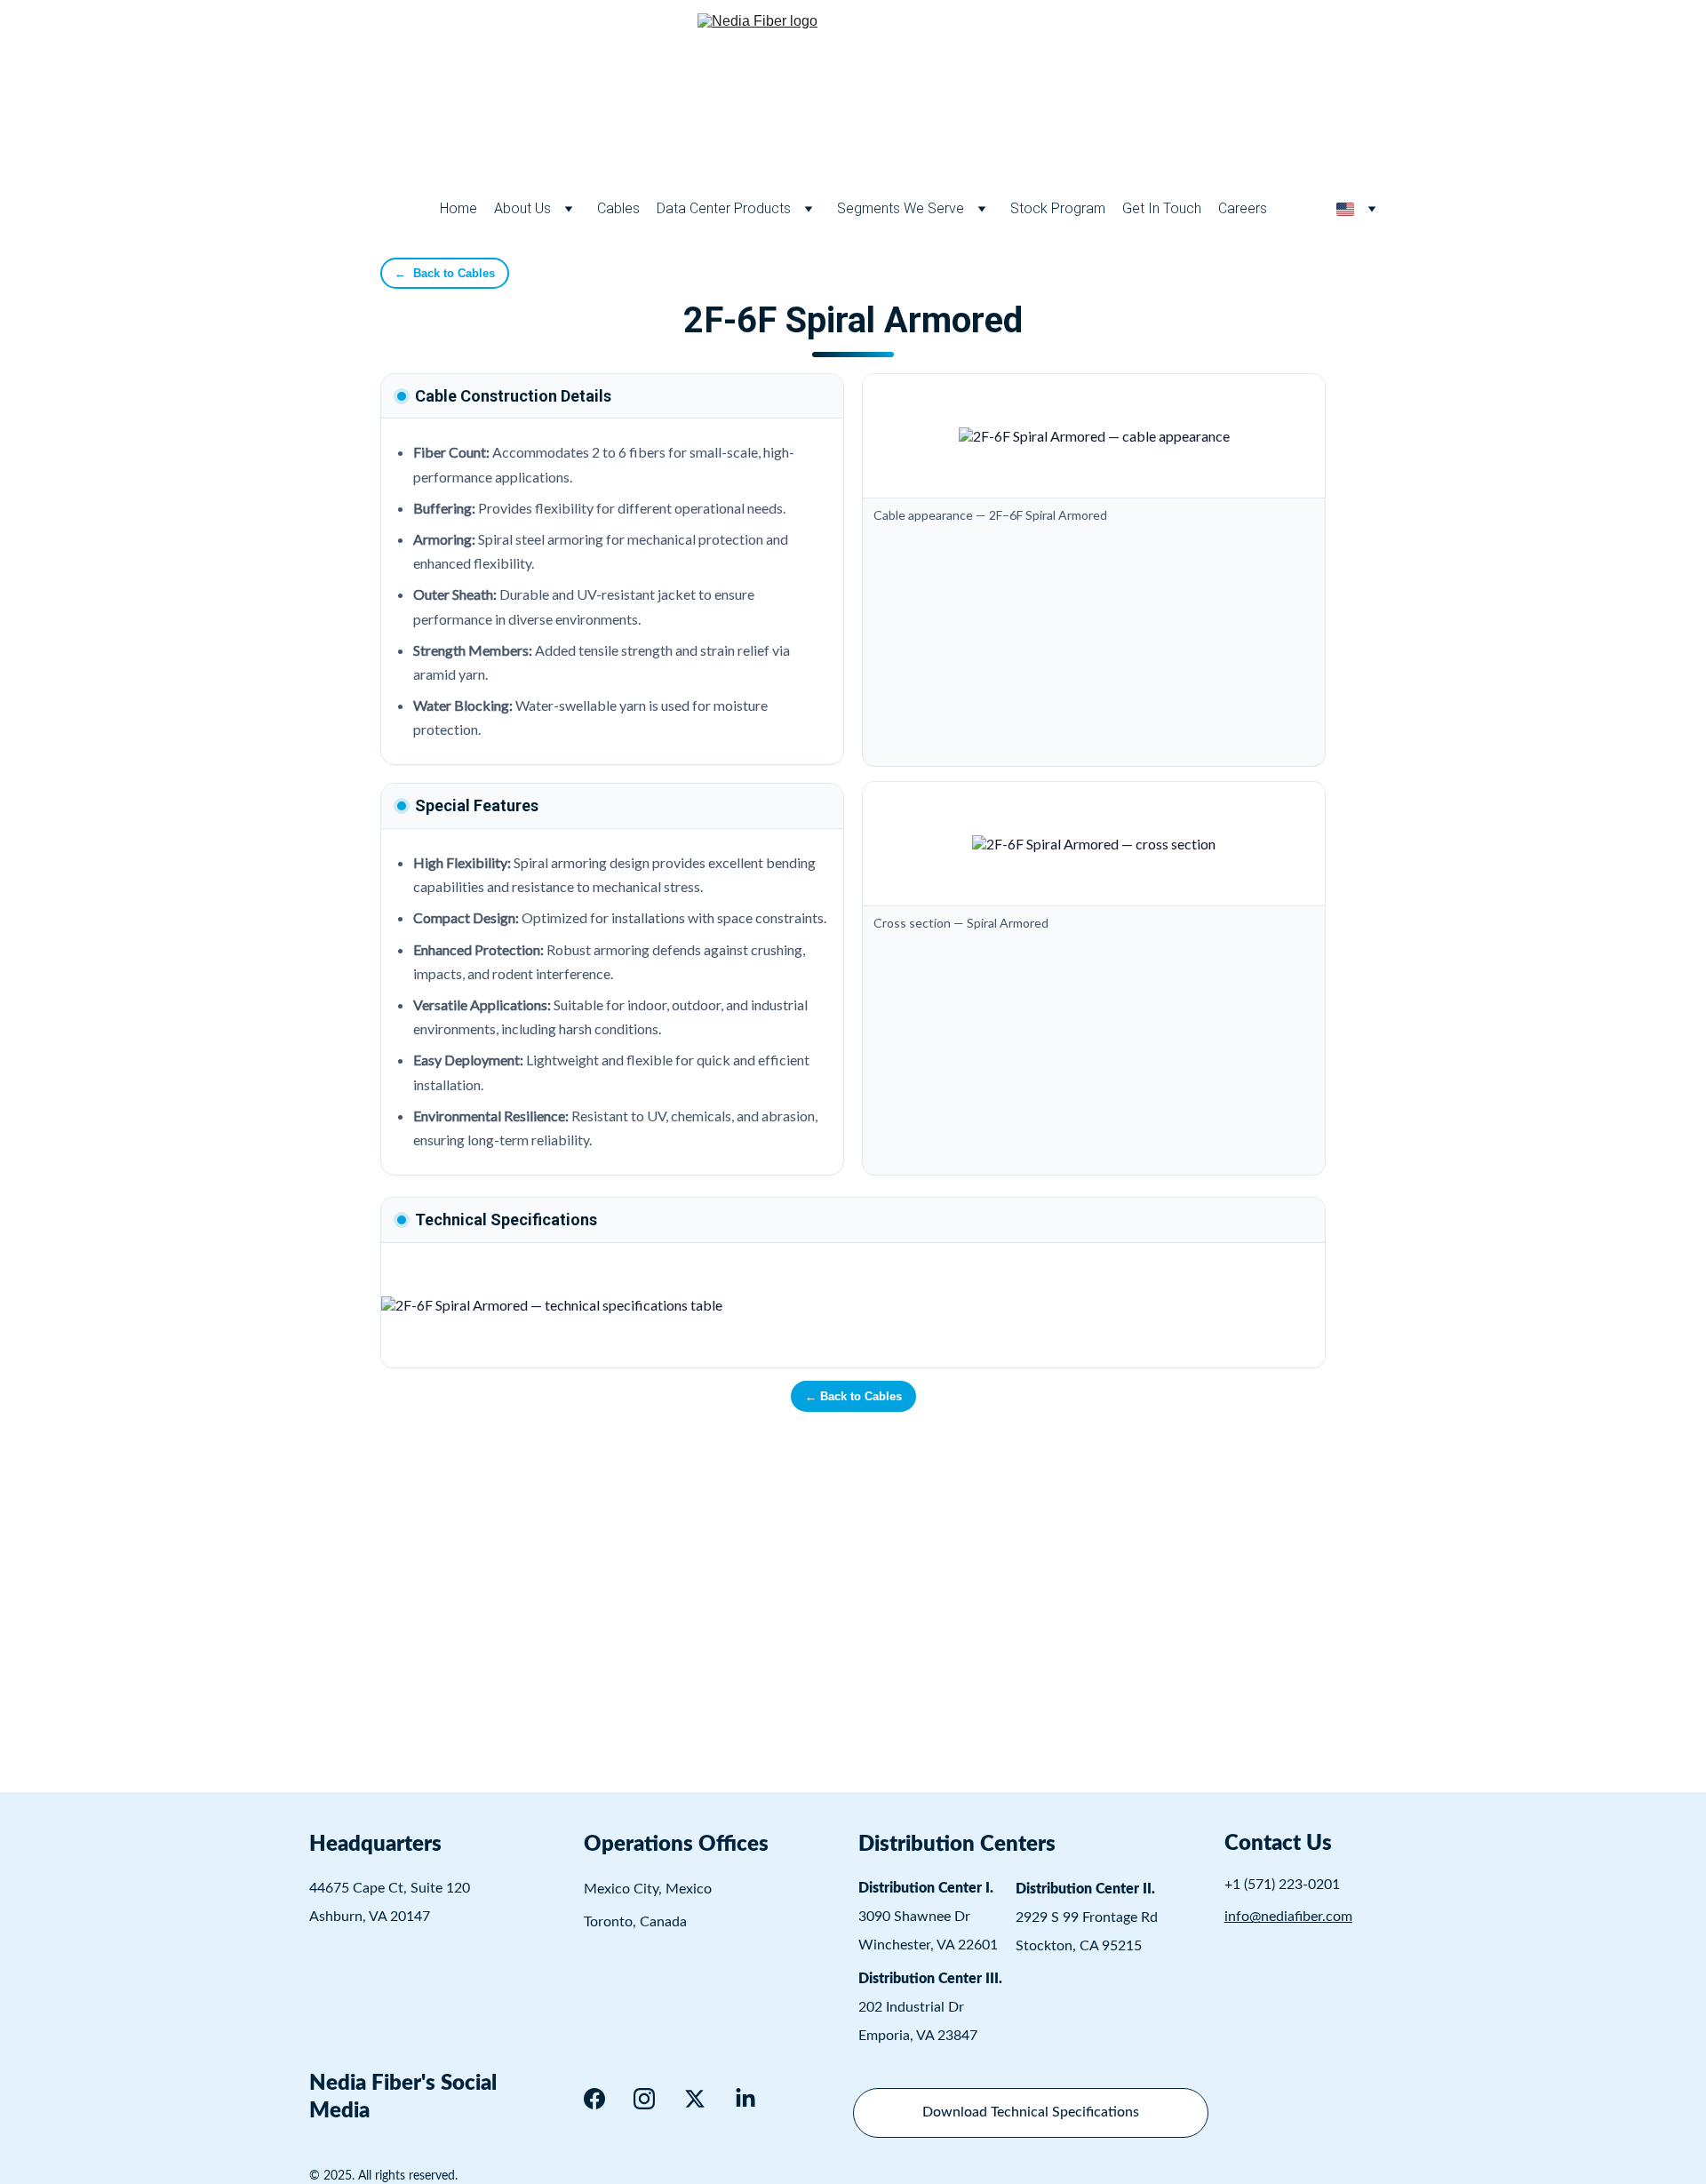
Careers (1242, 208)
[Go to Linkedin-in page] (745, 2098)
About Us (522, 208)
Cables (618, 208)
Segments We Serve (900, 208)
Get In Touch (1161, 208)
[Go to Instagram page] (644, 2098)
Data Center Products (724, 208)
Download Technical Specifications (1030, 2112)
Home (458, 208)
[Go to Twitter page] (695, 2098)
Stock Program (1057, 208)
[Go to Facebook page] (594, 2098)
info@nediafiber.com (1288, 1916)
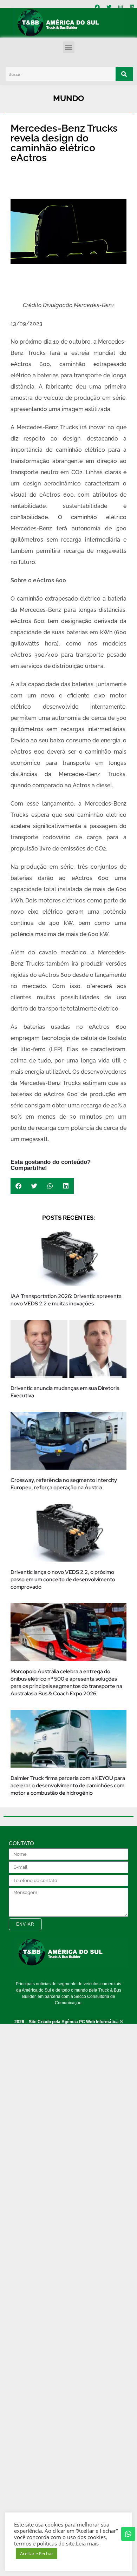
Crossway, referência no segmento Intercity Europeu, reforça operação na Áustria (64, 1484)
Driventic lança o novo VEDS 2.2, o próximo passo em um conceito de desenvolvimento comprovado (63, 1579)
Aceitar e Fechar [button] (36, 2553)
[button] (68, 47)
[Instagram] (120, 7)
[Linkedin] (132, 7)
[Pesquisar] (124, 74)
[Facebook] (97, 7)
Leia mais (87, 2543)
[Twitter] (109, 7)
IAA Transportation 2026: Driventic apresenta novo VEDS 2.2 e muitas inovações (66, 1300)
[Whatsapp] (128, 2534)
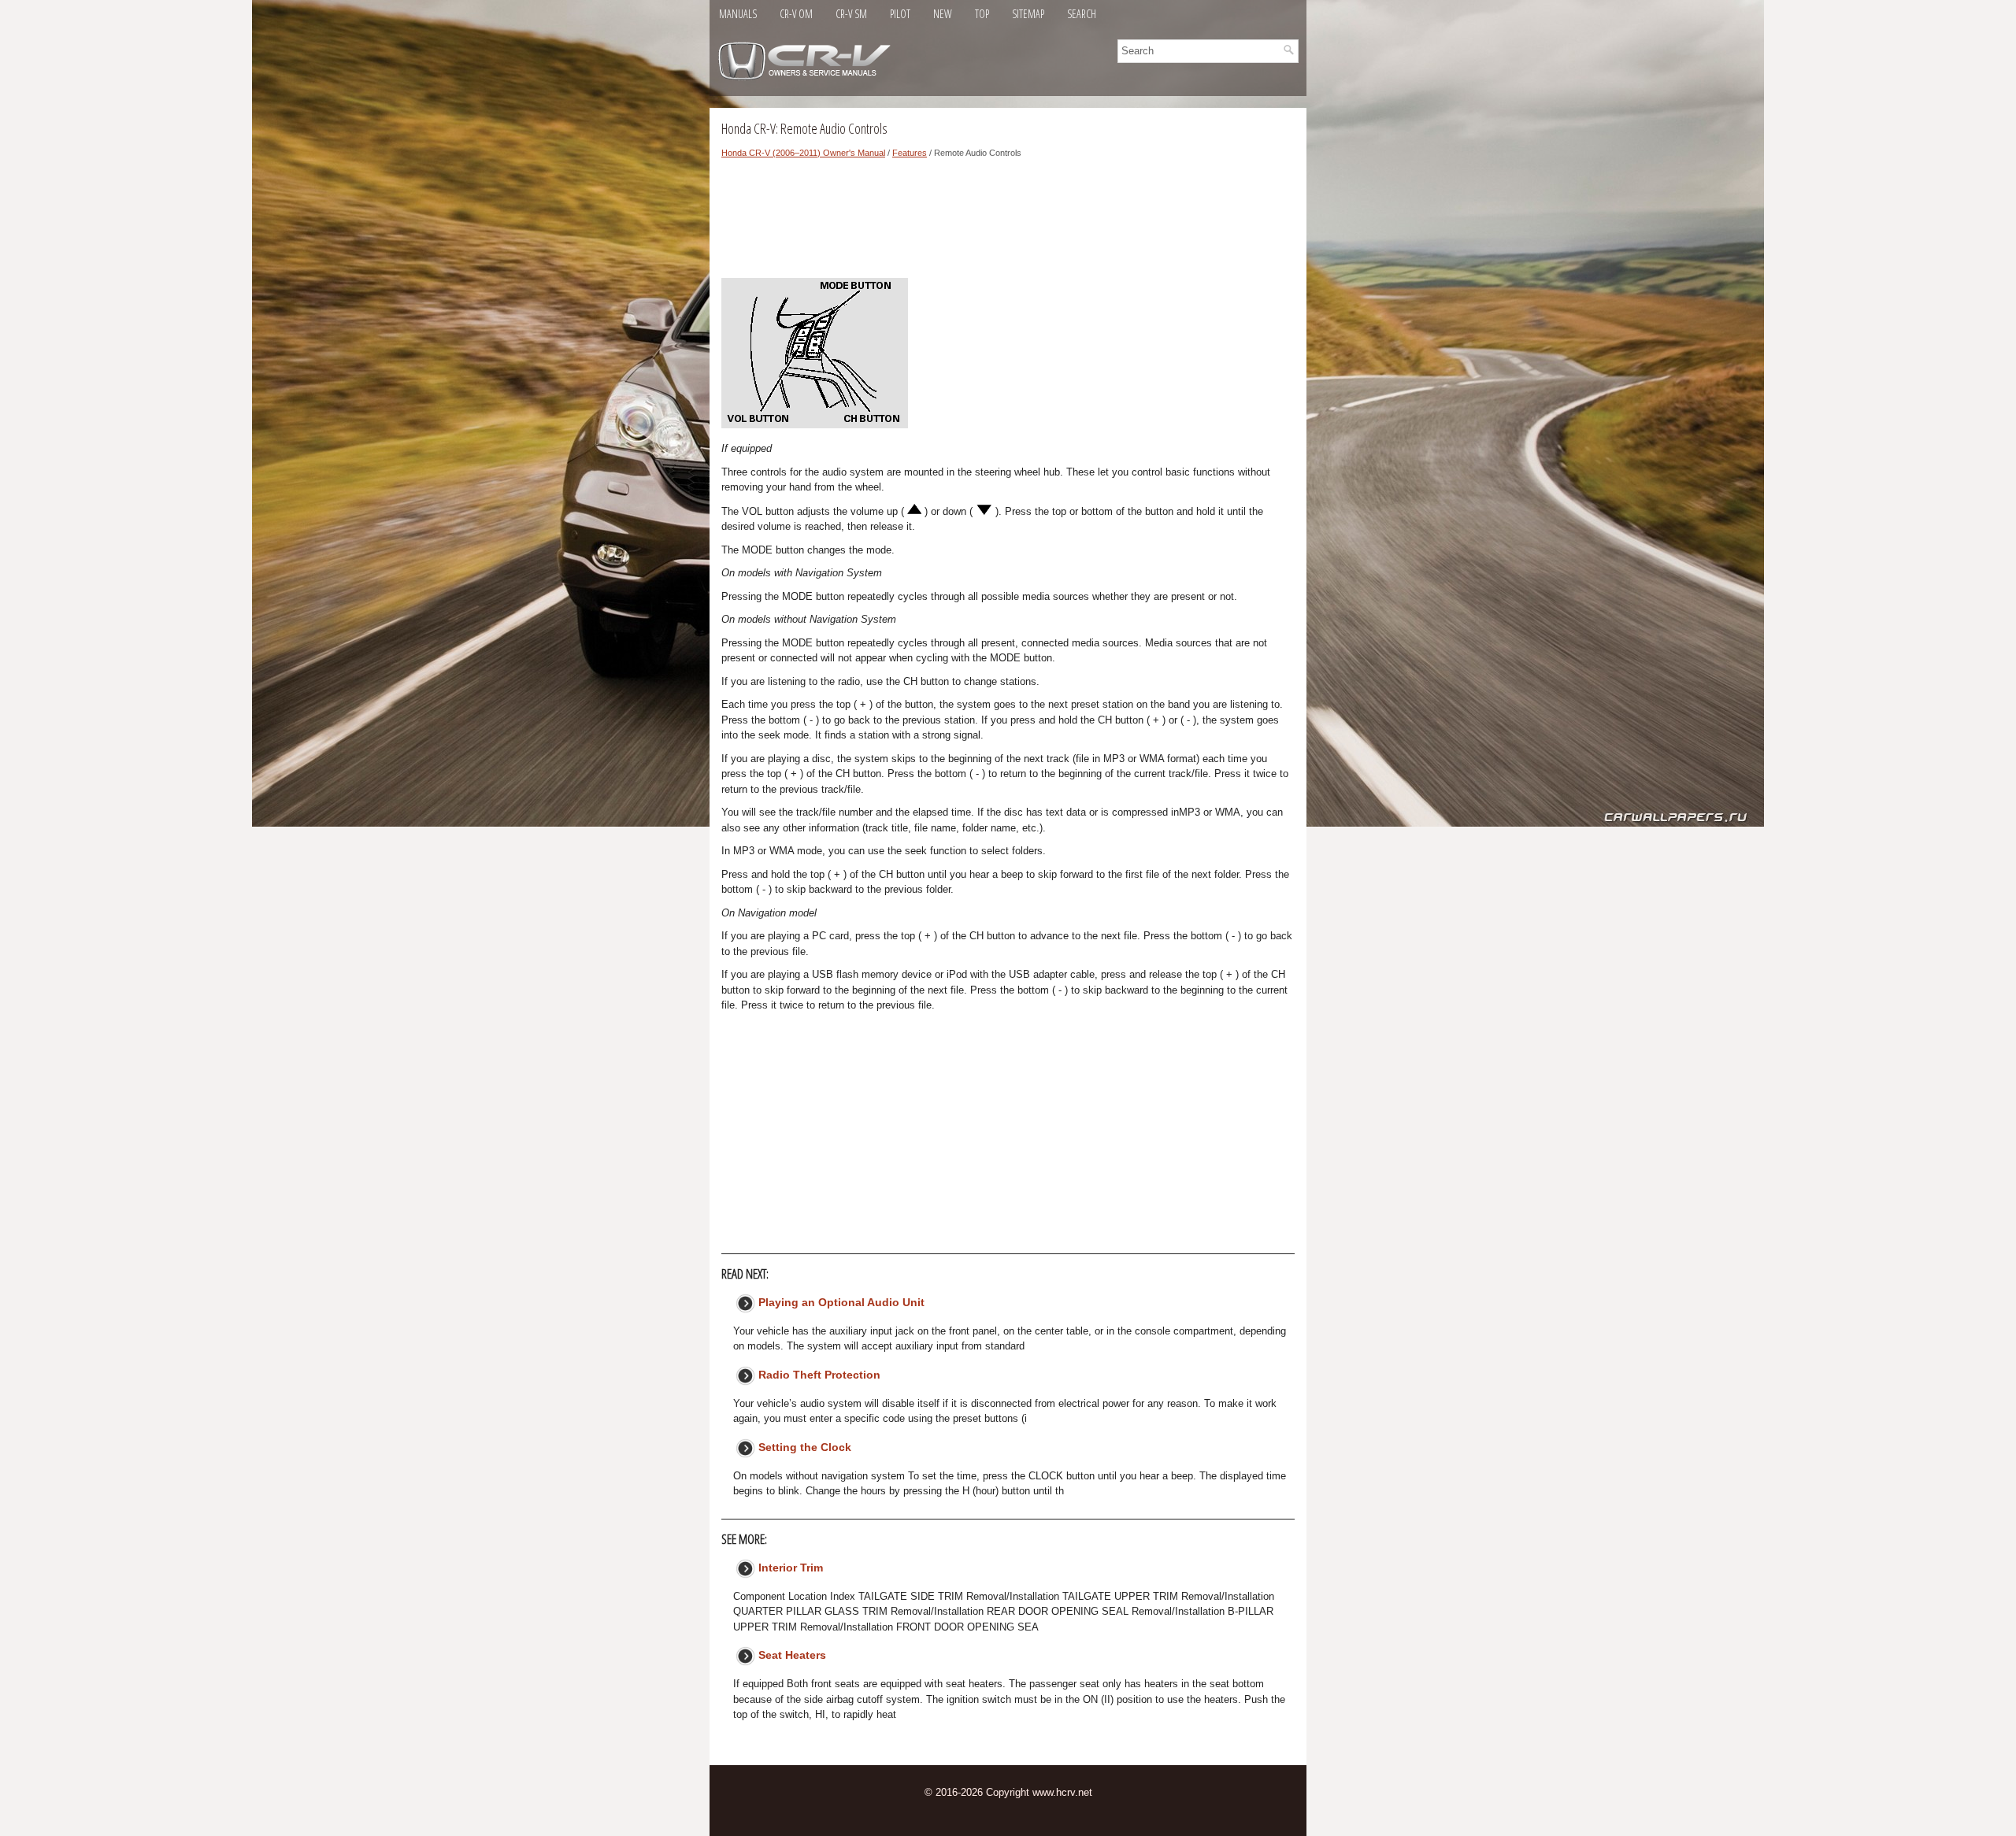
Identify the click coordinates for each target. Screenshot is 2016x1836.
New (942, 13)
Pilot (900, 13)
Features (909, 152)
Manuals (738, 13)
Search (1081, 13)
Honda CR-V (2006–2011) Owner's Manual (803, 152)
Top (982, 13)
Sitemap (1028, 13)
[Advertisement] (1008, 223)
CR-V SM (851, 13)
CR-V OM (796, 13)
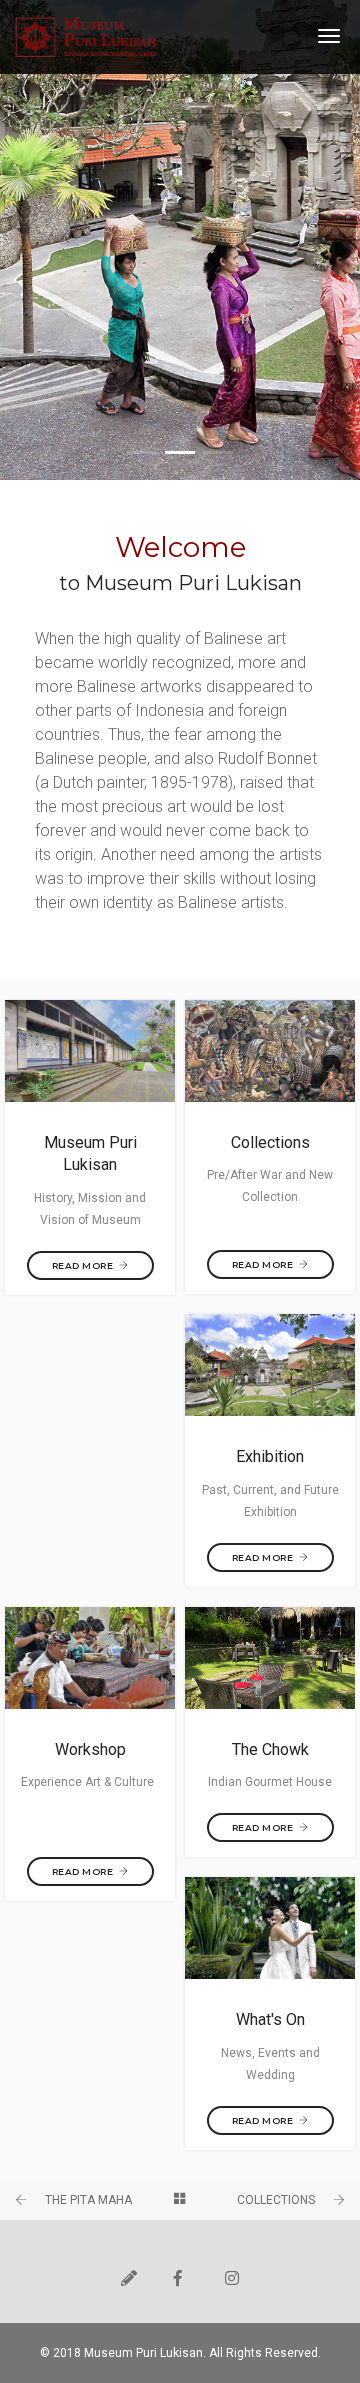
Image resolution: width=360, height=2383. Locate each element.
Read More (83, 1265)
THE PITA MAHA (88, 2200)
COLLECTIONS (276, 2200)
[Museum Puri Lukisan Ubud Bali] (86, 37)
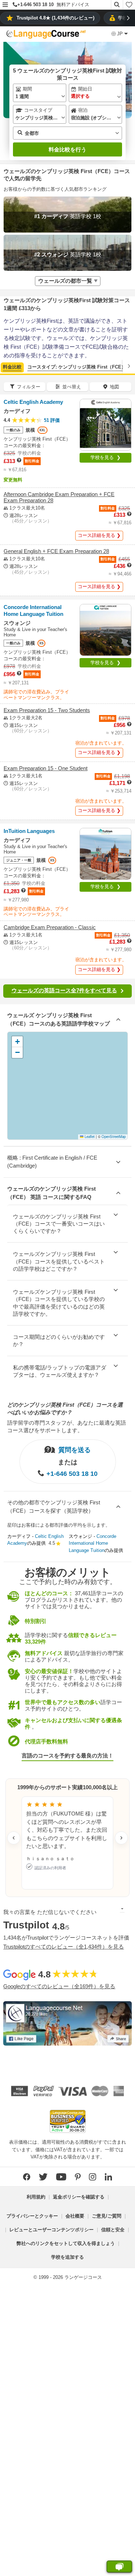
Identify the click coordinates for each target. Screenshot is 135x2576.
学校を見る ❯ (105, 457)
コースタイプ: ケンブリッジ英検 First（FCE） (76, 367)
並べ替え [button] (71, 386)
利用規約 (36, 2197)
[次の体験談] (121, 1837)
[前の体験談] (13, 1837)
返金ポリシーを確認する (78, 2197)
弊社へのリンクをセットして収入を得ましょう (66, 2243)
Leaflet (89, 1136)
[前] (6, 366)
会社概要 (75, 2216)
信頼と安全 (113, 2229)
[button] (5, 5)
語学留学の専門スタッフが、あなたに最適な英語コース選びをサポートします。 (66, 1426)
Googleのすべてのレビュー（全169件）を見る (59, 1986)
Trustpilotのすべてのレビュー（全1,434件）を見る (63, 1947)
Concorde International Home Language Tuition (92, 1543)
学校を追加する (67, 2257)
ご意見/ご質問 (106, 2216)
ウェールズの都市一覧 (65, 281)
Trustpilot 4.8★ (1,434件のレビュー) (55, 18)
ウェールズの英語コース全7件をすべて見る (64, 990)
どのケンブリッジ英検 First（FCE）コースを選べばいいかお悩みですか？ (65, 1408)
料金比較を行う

= = = = = = =

• **WHAT YOU ARE ASKED TO DO**
Would you copy out all the data exactly, without the images?

• **OUTPUT FOR THIS EXERCISE**
Careers (1242, 208)
[Go to Linkedin-in page] (745, 2098)
About Us (522, 208)
Cables (618, 208)
Segments We Serve (900, 208)
Get In Touch (1161, 208)
[Go to Instagram page] (644, 2098)
Data Center Products (724, 208)
Download Technical Specifications (1030, 2112)
Home (458, 208)
[Go to Twitter page] (695, 2098)
Stock Program (1057, 208)
[Go to Facebook page] (594, 2098)
info@nediafiber.com (1288, 1916)
Crossway, referência no segmento Intercity Europeu, reforça operação na Áustria (64, 1484)
Driventic lança o novo VEDS 2.2, o próximo passo em um conceito de desenvolvimento comprovado (63, 1579)
Aceitar e Fechar [button] (36, 2553)
[button] (68, 47)
[Instagram] (120, 7)
[Linkedin] (132, 7)
[Pesquisar] (124, 74)
[Facebook] (97, 7)
Leia mais (87, 2543)
[Twitter] (109, 7)
IAA Transportation 2026: Driventic apresenta novo VEDS 2.2 e muitas inovações (66, 1300)
[Whatsapp] (128, 2534)
Identify the click coordinates for each target. Screenshot is 2016x1836.
New (942, 13)
Pilot (900, 13)
Features (909, 152)
Manuals (738, 13)
Search (1081, 13)
Honda CR-V (2006–2011) Owner's Manual (803, 152)
Top (982, 13)
Sitemap (1028, 13)
[Advertisement] (1008, 223)
CR-V SM (851, 13)
CR-V OM (796, 13)
Image resolution: width=360, height=2383. Locate each element.
Read More (83, 1265)
THE PITA MAHA (88, 2200)
COLLECTIONS (276, 2200)
[Museum Puri Lukisan Ubud Bali] (86, 37)
Identify the click coordinates for each target. Screenshot is 135x2576.
学校を見る ❯ (105, 457)
コースタイプ: ケンブリッジ英検 First（FCE） (76, 367)
並べ替え [button] (71, 386)
利用規約 (36, 2197)
[次の体験談] (121, 1837)
[前の体験談] (13, 1837)
返金ポリシーを確認する (78, 2197)
弊社へのリンクをセットして収入を得ましょう (66, 2243)
Leaflet (89, 1136)
[前] (6, 366)
会社概要 (75, 2216)
信頼と安全 (113, 2229)
[button] (5, 5)
語学留学の専門スタッフが、あなたに最適な英語コース選びをサポートします。 (66, 1426)
Googleのすべてのレビュー（全169件）を見る (59, 1986)
Trustpilotのすべてのレビュー（全1,434件）を見る (63, 1947)
Concorde International Home Language Tuition (92, 1543)
学校を追加する (67, 2257)
ご意見/ご質問 (106, 2216)
ウェールズの都市一覧 (65, 281)
Trustpilot 4.8★ (1,434件のレビュー) (55, 18)
ウェールズの英語コース全7件をすべて見る (64, 990)
どのケンブリッジ英検 First（FCE）コースを選べばいいかお悩みですか？ (65, 1408)
料金比較を行う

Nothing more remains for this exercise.